Located just below the Ritz-Carlton Hong Kong on the 101st floor of ICC in Kowloon, the main aesthetic attraction at Dragon Seal is its stunning views of both the Hong Kong skyline, as well as a birds-eye view of Kowloon. The restaurant is surrounded by floor-to-ceiling windows, and although most seats do have a view, naturally the tables positioned right along the windows are the most desirable. However, be warned that if seated at one of these highly desired tables, your meal may be interrupted by a constant stream of other diners who will stand uncomfortably close to your seat in order to take pictures of the view. Unlike most other Chinese restaurants, the tables at Dragon Seal are designed for smaller parties, giving the dining room a more formal atmosphere, which the beautiful plateware and silk tablecloths reinforce.

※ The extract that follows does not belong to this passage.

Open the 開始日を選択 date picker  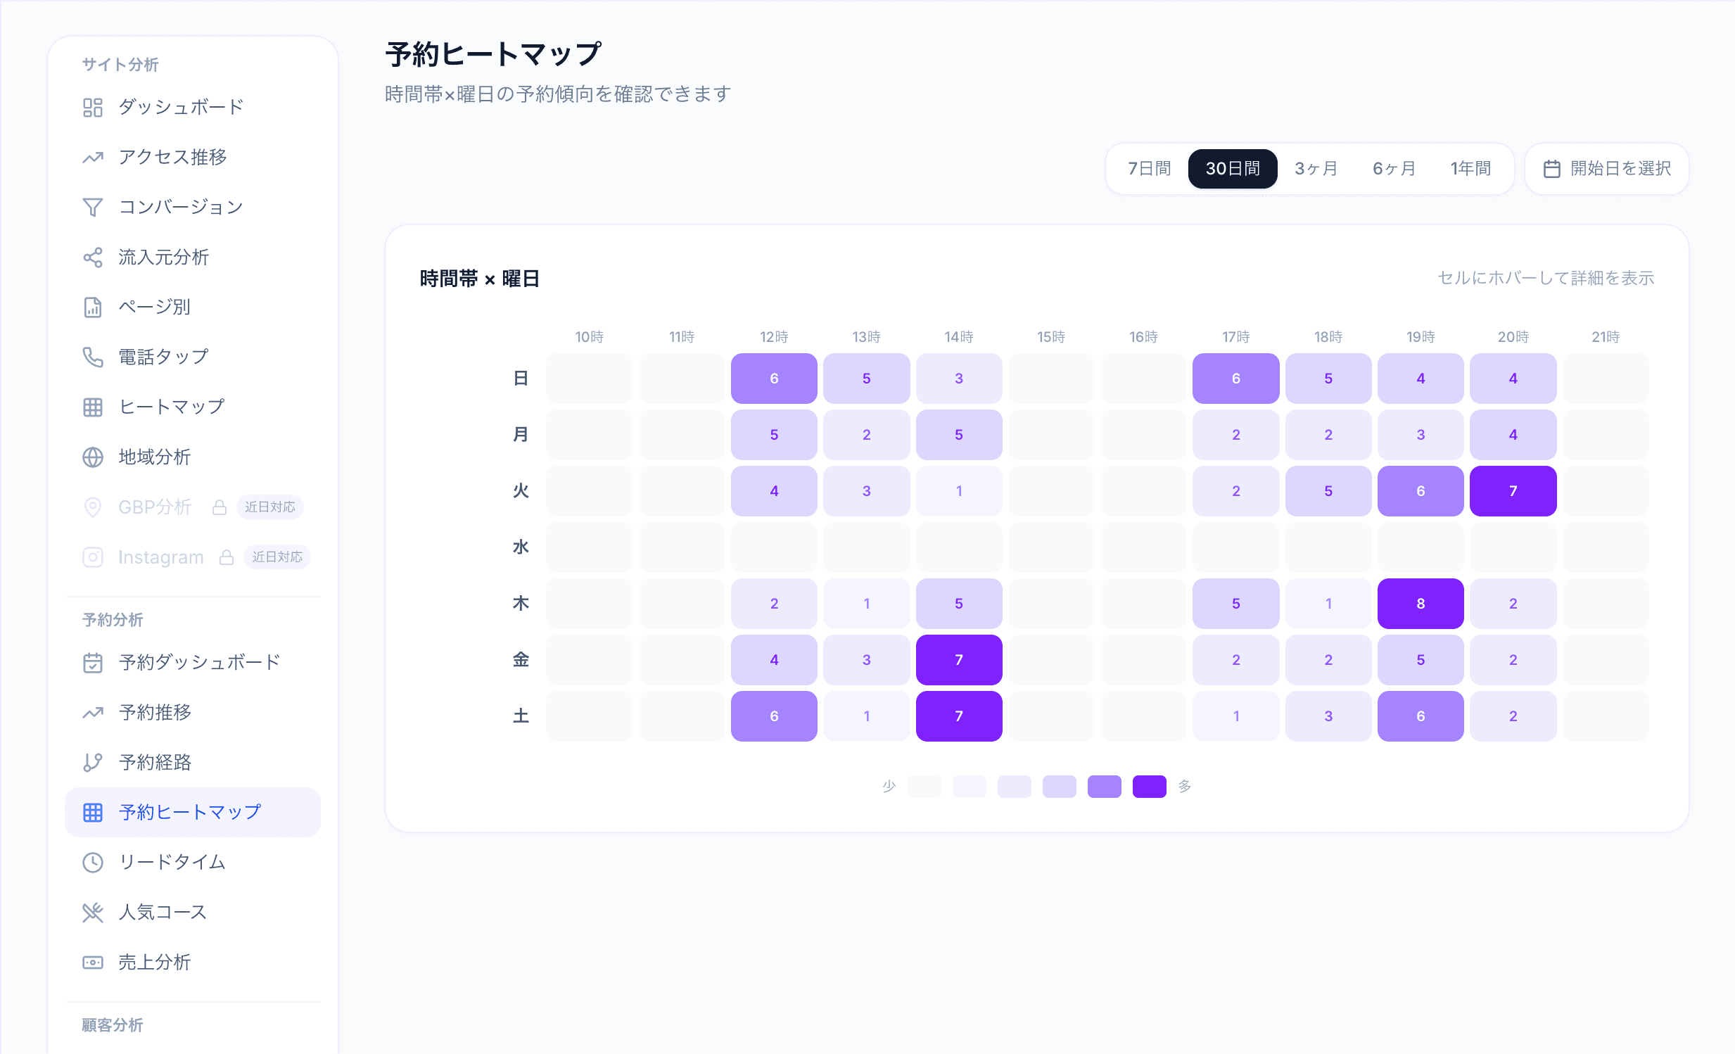[x=1606, y=168]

Dragon King Group is famous in Hong Kong for its excellent Cantonese cuisine, with outlets everywhere from World Trade Centre in Causeway Bay to Shanghai. Dragon Seal is the group’s most high-end venture yet, and the million-dollar views here are complemented by an equally pricey menu filled with abalone, bird’s nest and other premium ingredients such as wagyu beef and Alaskan snow crab. We start with more humble basics: a plate of barbecued pork with honey (HK$120) and half a crispy salt-grilled chicken (HK$250). The char siu is a delicious plate of perfectly cooked pork: with an excellent fat to meat ratio, the pork is slightly charred around the edges to give it that smoky and slightly bitter flavour, which is then offset by just the right amount of honey. The crispy chicken is more disappointing: the skin is a bit too thin and not nearly crispy enough. The meat itself is flavourful but as the name suggests, the dish in its entirety is definitely salty and needs to be accompanied by a bowl of white rice. Moving onto some seafood, we try a casserole of sautéed crab meat with vermicelli (HK$200). Again, this does not live up to its promise, as the proportion to crab meat to vermicelli is low and the dish itself is dry and unappetising. Thankfully, the meal is saved by what came next: a signature poached, steamed and crispy rice with shrimp. While the English name is somewhat confusing (locals will be more familiar with the Chinese name pao fan), this is essentially rice served in a boiling casserole pot of seafood soup that is filled with shrimp, scallop, vegetables and coriander, topped with deep-fried rice (HK$180 per portion). This is one of the best dishes of the evening, and although there is not too much rice for it to be a substantial dish, the wonderfully flavoured soup goes down a treat, especially in winter evenings. To finish, we try the mysteriously named “two-coloured pastries” (HK$45): this turns out to be a silky almond and coconut panna cotta served in a cold soup made of black sesame, a mild and delicate end to the meal.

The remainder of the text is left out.